Are there restrictions on who I can partner up with for the final project? The only hard requirement is that each member of your group must be enrolled in CS221. Thus, if you choose to use the same project for CS221 and another class, all of your partners must be in CS221. If you feel like you have a compelling case for an exception, please submit a request on Ed detailing the parts of the project used for each class and the reasons for deviating from the project policies.

How do you choose a good baseline and oracle?
Baselines are simple algorithms, which might include using a small set of hand-crafted rules, training a simple classifier, etc. (Note that baselines are extremely simple, but you might be surprised at how effective they are.) While a predictor that guesses randomly provides a lower bound (and can be reported in the paper), it is too simple and doesn't give you much information. Predicting the majority label is a slightly less trivial baseline, and whether it's acceptable depends on how insightful it is. For classification, if the different labels have very different proportions, then it could be useful; otherwise it won't be. You are encouraged to have multiple baselines. Please note that we expect an implementation of the baseline for the project progress report (not project proposal).

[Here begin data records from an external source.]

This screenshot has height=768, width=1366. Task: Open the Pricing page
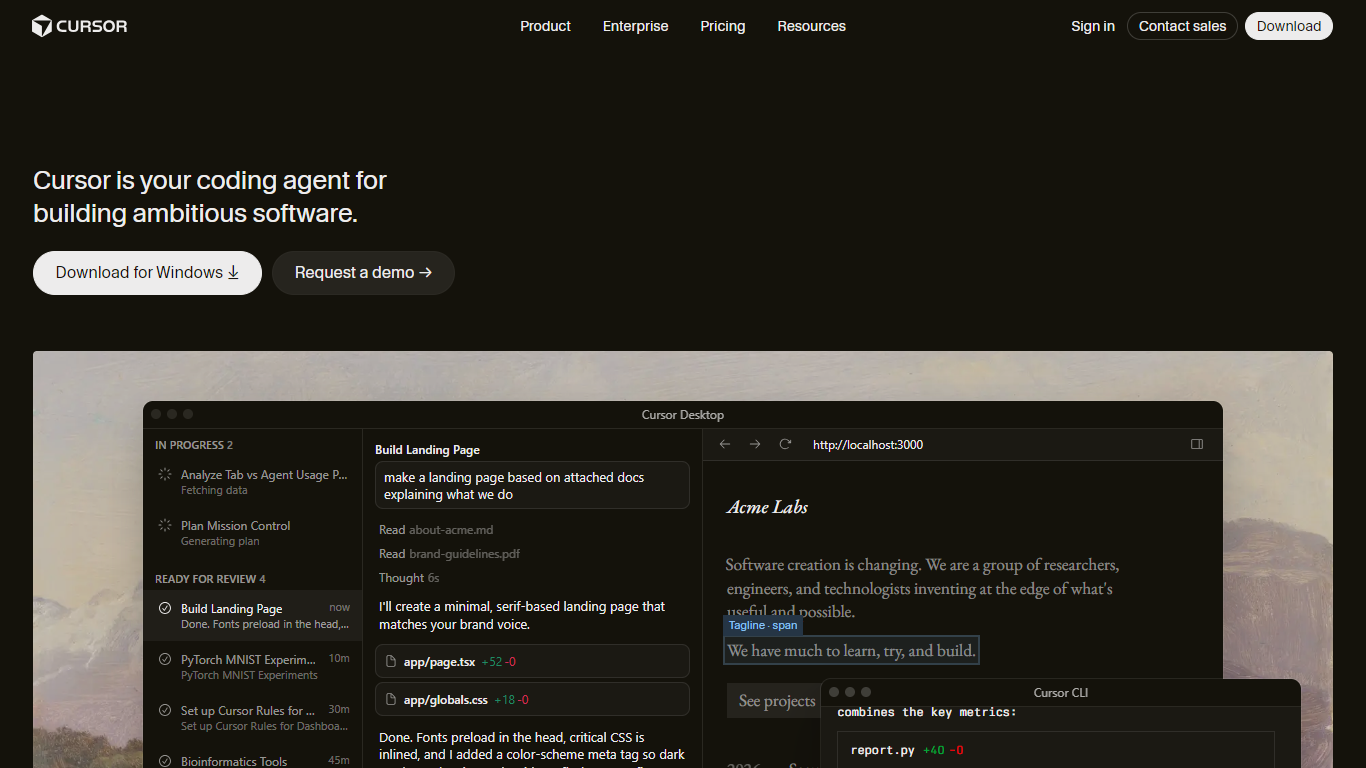(x=723, y=26)
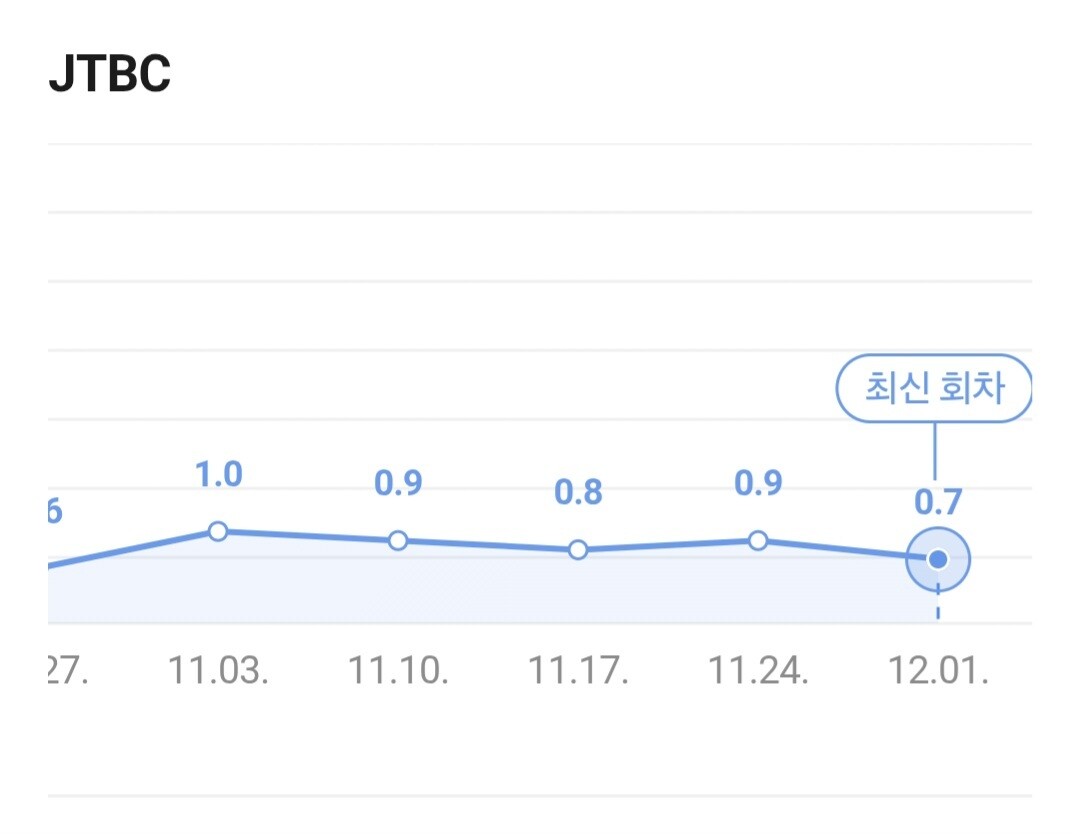
Task: Click the 11.24. date axis label
Action: (758, 671)
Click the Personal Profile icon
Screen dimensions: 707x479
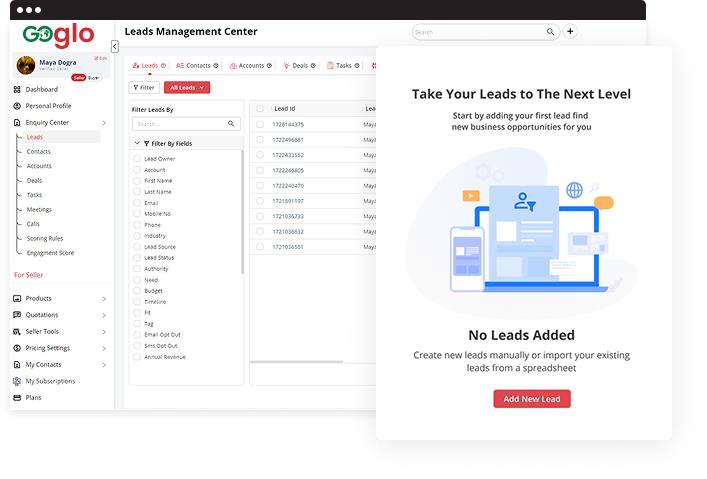tap(17, 106)
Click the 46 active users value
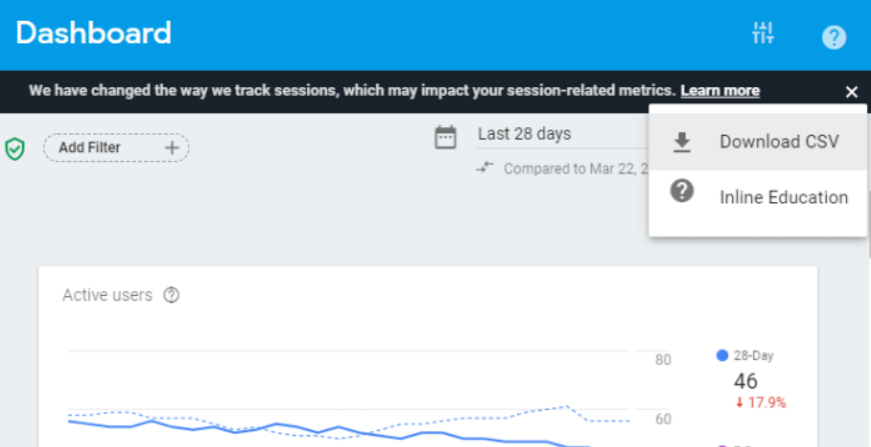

Oracles are algorithms that "cheat" and look at the correct answer or involve humans. For human-like classification problems (e.g., sentiment classification), you can have each member of your project team try to annotate ~50 examples and measuring the agreement rate. Note that some tasks are subjective, so even though humans are providing ground truth labels, human accuracy will not be 100%. When the classification problem is not human-like, you can try to use the training error of an expressive classifier (e.g., nearest neighbors) as a proxy for oracle error. The idea is that if you can't even fit the training data using a very expressive classifier, there is probably a lot of noise in your dataset, and you have a slim chance of building any classifier that does well on test. While returning 100% is an upper bound, it is not a valid oracle since it is vacuously an upper bound. Sometimes, oracles might be difficult to come by. If you think that no good oracles exist, explain why. Please note that we do not expect an implementation of the oracle at any point during your final project. However if the implementation is very easy, you are free to implement the oracle.

Both baselines and oracles should be simple and not take much time. The point is not to do something fancy, but to work with the data / problem that you have in a substantive way and learn something from it. Here are some examples of baselines:

Guessing completely at random is technically a baseline, but is a really bad one because it doesn't really tell you much about how easy the problem is.
Here are some examples of oracles: Always guessing the correct label is technically an oracle, but it's a really bad one, because you'd always get 100% and you don't learn from it.
Overall, the main point of baselines and oracles is to get you to look at the problem carefully and think about what's possible. The accuracies of state-of-the-art systems on the dataset could be either a baseline or an oracle. Sometimes, there are data points that are neither baselines nor oracles: for example, in a two component system, you use an oracle for one and a baseline for another.